**TASK INSTRUCTIONS:**
[1] In the text on aeronautical decision making, the author looks back on asking the crew what to do near a thunderstorm. Explain why the author calls that question a mistake, using the reason the text gives.
[2] List every matter that the text on aeronautical decision making says the crew has a say in.

**SELECTED TEXT:**
========================================
This is an excellent ADM training resource provided by Airbus. If you have never seen it, it's worth the time. If you have seen it, it's good to watch again with your flight team and discuss the events that occurred.
What strikes me is that the crew allowed the pilot to proceed so far into a bad situation without "stopping the train." I wonder how many funerals we could have avoided if a team member, typically a nurse or paramedic or RT, had said, "hey, this is a bad idea, we are going by ground" or "we aren't going." This flight team in this video was very very close to being dead. As Omniflight's director of operations said, "we dodged a bullet last night."
We can get so involved in a scenario that we accommodate to risk as a group. We can also fall prey to the social normalization of deviance. I have been in a risky situation myself - flying into a hospital sitting underneath a thunderstorm with a critical patient on board - and when I asked my crew what they wanted to do they said: "take the chance."
In retrospect, I was dumb for taking the chance and dumb for asking them to validate my bad decision. A pilot should let a team member make a more conservative decision, but a pilot should never let a team influence a more risky decision. If a pilot has to ask if something is dumb, it probably is and should be avoided...
You who crew are an integral part of the ADM (aeronautical decision making) process. You have a say in how high we fly and what we fly over, what turbulence level we should tolerate, how low our fuel state can be and most importantly - when we should STOP. If it appears that I the pilot am struggling to make things work, you can and should speak up about doing something different.
You are not a passenger. Don't act like one. Please. It's a better world with you in it.
========================================
**COLLECTED MATERIAL:**
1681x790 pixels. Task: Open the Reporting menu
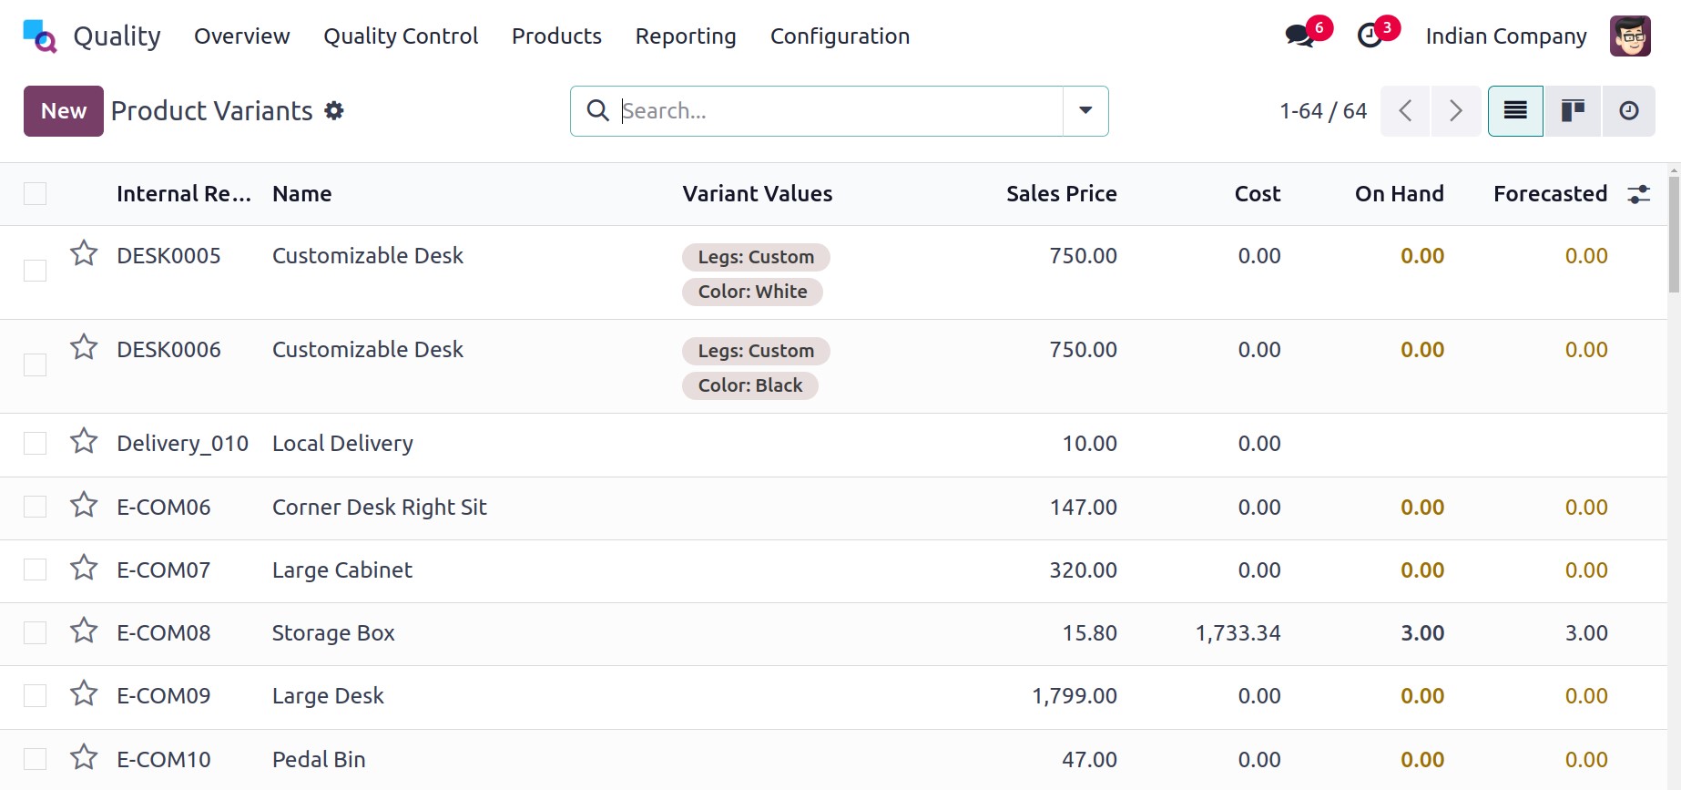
========================================
**OUTPUTS FOR THE TASKS:**
[1] The author says it was dumb to ask the crew to validate a bad decision because a pilot may let a team member make a more conservative decision but should never let a team influence a more risky one. The text adds that if a pilot has to ask whether something is dumb, it probably is and should be avoided.

[2]
- How high we fly
- What we fly over
- What turbulence level we should tolerate
- How low our fuel state can be
- When we should stop